No government can afford to remain oblivious for long of the comments and views expressed in the editorials and views of well-meaning persons on the national scene appearing in the press, not even letters to the editor which find a good space in every newspaper. Responsible Opposition and free press is indeed the bulwark of liberty of the people. “ A government”, says Laski, “ that is compelled to explain itself under cross-examination will do its best to avoid the grounds of complaint. Nothing makes responsible government so sure.
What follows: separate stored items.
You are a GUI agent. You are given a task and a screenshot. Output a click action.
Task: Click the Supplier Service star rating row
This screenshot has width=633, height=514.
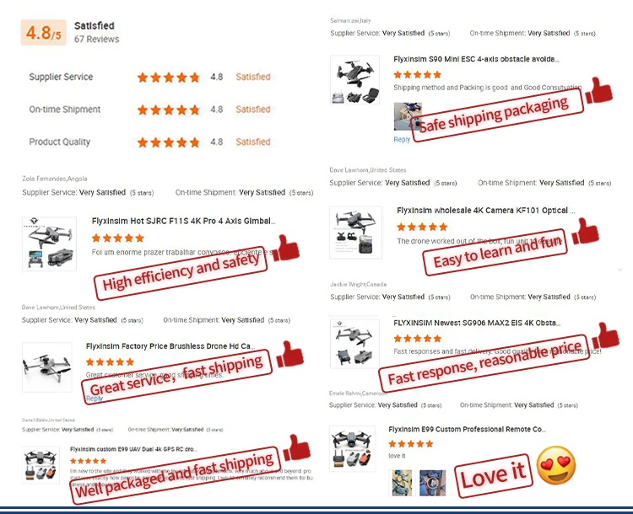[149, 77]
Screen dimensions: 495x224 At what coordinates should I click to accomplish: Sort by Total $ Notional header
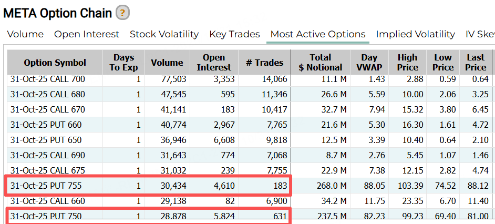[x=321, y=63]
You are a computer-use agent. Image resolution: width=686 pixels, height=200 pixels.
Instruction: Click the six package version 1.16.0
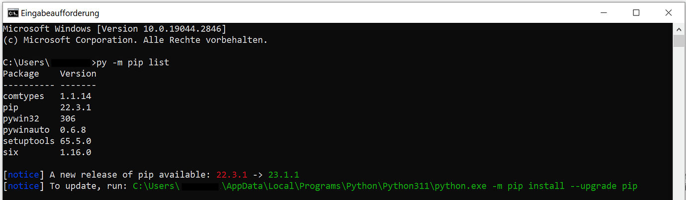click(x=76, y=152)
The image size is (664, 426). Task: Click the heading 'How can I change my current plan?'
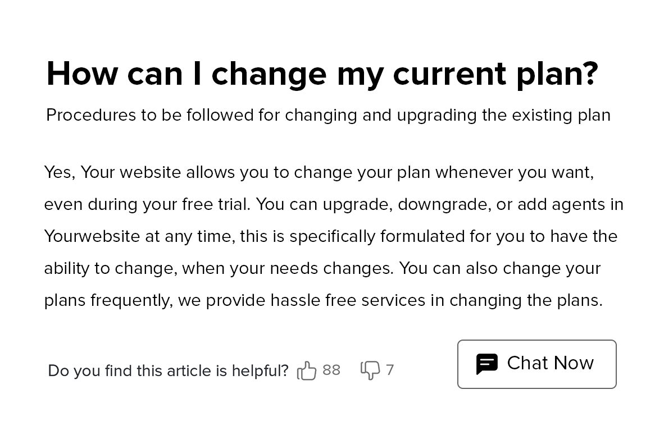322,74
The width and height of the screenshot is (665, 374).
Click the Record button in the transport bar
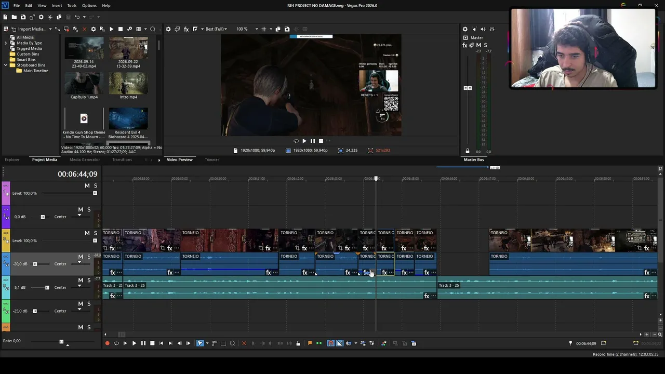pos(108,343)
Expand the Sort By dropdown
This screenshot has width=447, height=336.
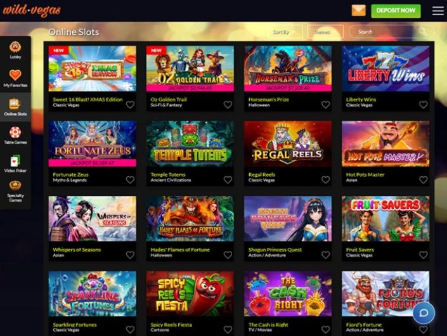coord(284,32)
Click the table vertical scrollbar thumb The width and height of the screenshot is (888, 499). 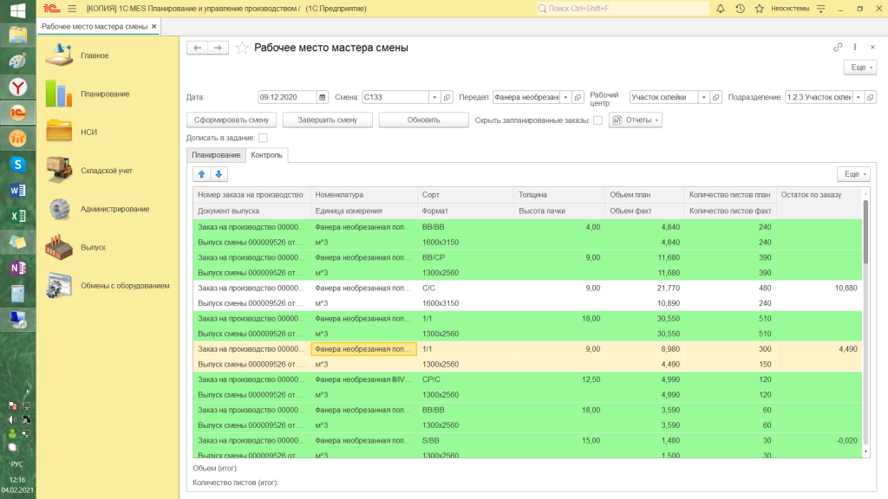pos(865,230)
Finally, liberty can best be secured and preserved when the action of the State is unbiased. It means that the machinery of the State should move promptly and impartially neither to the advantage of some nor to the disadvantage of others. This ideal, however, is not always possible to be realised. But let it be, once again, repeated that the price of liberty is eternal vigilance and the secret of liberty is courage. If people are vigilant and jealous of their rights, they will not submit to any illegal interference and biased action of the State. If people have the courage to sacrifice and bear all consequences for the vindication of their rights, there will be the least violation of their liberty. The freedom loving spirit of the people, therefore, is the best safeguard of liberty, that is, liberty exists in the mind and soul of men, or not at all. “ There are nations,” wrote De Tocqueville, “ which have tirelessly pursued freedom through every kind of peril and hardship.

They loved it, not for its material benefits; they regarded freedom itself as a gift so precious and so necessary, that no other could console them for the loss of everything else. I attempt no analysis of that great emotion for those who cannot feel it. It enters of its own accord into the generous hearts God has prepared to receive it; it fills them, it inspires them; but to the meaner mind which has never felt it, it is past finding out.” Various constitutional devices to safeguard liberty are only the external aspects of freedom.

Love for liberty is its real safeguard. But the greatest of all tragedies is to suppress liberty under the weight of custom or convention, education or ignorance, poverty or riotous abundance.